Your goal:
Print, in exact form, the lines below from the one containing "Om självmord (68, 1694)" through the one containing "Di Kursi yang Ditinggalkan Cahaya (84, 2320)", and omit all others.

[Source information — start]

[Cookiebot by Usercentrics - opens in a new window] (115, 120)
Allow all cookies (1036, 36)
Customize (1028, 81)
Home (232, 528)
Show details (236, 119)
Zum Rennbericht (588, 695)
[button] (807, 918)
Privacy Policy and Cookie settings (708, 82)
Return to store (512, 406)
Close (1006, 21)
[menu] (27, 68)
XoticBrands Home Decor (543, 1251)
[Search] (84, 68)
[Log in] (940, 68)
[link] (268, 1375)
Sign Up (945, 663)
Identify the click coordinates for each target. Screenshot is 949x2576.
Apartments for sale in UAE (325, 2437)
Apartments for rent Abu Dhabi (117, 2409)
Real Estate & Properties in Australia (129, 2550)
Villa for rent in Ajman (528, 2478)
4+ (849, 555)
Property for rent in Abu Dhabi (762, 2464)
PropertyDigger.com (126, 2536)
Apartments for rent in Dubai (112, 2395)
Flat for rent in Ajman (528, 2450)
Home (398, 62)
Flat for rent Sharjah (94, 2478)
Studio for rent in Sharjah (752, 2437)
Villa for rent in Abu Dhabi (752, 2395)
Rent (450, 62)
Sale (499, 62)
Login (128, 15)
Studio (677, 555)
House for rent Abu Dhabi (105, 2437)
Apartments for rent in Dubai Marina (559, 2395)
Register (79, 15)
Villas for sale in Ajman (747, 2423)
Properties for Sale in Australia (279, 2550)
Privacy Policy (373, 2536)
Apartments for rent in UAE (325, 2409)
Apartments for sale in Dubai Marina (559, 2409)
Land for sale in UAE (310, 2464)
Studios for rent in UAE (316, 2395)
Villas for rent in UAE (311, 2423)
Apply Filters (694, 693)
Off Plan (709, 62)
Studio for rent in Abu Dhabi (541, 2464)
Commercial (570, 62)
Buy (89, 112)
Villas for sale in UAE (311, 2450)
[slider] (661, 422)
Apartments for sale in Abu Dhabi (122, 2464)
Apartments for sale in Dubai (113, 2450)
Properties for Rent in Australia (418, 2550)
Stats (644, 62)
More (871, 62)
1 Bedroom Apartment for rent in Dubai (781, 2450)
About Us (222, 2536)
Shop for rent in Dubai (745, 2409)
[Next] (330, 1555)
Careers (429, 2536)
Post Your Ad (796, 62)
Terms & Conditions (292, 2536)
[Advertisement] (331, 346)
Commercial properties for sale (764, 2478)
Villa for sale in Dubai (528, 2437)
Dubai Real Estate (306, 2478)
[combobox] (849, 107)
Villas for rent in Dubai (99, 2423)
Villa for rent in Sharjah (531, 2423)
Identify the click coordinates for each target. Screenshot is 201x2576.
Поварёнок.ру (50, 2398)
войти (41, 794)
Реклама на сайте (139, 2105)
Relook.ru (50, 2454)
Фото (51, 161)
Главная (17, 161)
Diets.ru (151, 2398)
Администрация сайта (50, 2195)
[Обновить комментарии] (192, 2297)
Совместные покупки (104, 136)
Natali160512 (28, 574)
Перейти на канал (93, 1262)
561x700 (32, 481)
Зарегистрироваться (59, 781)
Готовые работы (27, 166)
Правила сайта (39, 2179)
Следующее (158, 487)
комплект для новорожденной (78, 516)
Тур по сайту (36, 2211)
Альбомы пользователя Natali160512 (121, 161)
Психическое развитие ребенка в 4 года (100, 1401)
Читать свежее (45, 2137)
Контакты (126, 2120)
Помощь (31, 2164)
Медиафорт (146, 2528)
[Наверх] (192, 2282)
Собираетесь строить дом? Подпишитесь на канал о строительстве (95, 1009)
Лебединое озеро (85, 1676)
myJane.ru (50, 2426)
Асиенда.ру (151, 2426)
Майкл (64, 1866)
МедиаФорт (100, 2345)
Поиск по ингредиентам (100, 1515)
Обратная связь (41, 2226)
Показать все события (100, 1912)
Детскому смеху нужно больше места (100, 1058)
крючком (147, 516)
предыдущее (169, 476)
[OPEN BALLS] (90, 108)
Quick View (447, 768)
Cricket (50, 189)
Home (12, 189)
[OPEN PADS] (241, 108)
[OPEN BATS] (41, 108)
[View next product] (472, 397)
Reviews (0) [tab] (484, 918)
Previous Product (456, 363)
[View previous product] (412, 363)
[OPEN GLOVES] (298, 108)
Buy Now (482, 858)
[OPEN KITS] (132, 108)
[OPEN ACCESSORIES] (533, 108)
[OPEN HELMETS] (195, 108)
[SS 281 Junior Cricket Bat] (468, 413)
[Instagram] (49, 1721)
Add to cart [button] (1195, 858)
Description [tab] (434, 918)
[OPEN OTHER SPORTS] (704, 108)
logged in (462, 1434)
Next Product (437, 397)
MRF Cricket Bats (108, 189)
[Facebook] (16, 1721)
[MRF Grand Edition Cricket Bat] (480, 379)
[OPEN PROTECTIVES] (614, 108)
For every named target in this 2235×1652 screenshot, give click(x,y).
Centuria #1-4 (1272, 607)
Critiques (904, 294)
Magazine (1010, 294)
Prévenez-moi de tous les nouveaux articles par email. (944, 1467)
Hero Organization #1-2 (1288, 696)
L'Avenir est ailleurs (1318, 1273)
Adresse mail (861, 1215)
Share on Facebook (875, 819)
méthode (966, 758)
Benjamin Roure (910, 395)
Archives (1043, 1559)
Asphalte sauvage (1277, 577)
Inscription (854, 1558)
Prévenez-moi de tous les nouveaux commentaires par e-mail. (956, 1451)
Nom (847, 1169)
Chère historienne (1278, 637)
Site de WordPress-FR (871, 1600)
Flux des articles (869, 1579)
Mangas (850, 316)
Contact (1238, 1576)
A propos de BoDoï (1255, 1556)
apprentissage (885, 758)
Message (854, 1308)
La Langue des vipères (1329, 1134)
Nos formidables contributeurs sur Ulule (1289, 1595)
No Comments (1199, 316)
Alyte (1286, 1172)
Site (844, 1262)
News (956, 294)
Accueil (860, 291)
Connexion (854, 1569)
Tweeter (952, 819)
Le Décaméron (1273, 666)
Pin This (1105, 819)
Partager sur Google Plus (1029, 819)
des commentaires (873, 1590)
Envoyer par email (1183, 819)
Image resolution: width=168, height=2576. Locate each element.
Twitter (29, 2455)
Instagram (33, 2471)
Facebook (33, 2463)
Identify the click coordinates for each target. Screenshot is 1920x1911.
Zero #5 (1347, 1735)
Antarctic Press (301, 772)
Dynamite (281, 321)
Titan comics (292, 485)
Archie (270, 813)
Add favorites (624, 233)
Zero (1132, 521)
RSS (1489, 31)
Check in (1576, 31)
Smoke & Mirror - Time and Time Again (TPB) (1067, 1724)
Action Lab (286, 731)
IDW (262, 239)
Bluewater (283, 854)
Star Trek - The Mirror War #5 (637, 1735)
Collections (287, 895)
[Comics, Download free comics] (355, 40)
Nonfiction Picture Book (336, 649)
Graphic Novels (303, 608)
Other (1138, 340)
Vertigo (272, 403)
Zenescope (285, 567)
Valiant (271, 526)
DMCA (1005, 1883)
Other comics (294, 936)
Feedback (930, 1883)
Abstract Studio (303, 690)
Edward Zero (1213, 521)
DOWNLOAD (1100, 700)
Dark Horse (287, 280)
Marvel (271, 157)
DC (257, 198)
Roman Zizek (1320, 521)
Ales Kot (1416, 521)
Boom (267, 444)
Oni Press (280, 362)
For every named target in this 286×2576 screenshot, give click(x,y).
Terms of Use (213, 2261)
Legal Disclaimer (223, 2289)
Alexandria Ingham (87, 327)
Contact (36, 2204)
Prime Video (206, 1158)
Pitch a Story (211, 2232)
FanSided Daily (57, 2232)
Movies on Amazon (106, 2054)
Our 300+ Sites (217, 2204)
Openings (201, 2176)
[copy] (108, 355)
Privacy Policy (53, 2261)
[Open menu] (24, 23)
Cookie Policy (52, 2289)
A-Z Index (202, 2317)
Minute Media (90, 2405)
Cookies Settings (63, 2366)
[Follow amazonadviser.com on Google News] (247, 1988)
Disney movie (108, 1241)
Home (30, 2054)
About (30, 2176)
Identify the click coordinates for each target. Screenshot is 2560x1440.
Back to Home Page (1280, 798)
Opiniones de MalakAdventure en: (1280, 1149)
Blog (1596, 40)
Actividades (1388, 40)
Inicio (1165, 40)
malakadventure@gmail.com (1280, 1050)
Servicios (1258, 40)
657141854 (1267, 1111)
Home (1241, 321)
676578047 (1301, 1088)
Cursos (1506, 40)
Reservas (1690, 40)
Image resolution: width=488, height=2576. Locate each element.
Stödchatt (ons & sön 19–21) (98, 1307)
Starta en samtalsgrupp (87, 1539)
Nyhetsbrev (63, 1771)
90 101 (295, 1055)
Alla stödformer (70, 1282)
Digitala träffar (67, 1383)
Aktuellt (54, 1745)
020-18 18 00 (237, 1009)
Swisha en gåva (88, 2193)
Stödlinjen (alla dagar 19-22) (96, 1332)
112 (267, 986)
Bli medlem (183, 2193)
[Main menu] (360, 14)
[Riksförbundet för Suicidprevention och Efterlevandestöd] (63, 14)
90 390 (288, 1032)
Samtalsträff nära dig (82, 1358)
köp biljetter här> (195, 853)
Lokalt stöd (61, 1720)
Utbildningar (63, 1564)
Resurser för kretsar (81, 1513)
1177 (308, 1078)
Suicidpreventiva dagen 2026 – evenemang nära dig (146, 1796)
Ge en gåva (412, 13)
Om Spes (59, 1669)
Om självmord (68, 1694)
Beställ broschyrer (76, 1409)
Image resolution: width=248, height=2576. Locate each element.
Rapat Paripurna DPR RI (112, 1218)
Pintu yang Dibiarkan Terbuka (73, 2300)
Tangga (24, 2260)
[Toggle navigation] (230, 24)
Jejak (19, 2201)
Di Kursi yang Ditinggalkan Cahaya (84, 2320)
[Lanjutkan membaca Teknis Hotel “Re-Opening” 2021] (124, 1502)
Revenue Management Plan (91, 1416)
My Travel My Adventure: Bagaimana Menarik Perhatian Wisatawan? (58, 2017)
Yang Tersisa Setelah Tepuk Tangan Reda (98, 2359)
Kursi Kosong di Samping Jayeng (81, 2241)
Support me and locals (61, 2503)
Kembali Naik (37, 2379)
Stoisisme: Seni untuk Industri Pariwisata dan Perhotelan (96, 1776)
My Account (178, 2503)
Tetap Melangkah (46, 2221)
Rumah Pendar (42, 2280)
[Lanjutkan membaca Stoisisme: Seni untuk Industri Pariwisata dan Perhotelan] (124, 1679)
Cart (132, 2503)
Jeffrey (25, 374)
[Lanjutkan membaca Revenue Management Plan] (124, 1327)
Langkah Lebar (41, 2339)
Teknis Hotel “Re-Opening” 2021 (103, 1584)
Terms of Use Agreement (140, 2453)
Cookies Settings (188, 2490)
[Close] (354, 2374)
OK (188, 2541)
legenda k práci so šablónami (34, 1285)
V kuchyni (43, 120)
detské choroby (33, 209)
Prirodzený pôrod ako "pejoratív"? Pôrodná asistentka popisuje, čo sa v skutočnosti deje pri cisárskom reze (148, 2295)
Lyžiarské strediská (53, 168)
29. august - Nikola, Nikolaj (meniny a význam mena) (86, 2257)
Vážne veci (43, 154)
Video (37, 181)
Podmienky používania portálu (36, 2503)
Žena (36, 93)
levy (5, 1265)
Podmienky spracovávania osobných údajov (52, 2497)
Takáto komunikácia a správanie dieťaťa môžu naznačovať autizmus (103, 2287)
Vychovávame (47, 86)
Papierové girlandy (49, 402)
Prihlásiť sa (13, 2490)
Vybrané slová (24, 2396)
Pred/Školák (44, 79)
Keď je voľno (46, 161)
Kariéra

[Source information — finish]

Answer to the problem:
Om självmord (68, 1694)
Beställ broschyrer (76, 1409)
Image resolution: width=248, height=2576. Locate each element.
Rapat Paripurna DPR RI (112, 1218)
Pintu yang Dibiarkan Terbuka (73, 2300)
Tangga (24, 2260)
[Toggle navigation] (230, 24)
Jejak (19, 2201)
Di Kursi yang Ditinggalkan Cahaya (84, 2320)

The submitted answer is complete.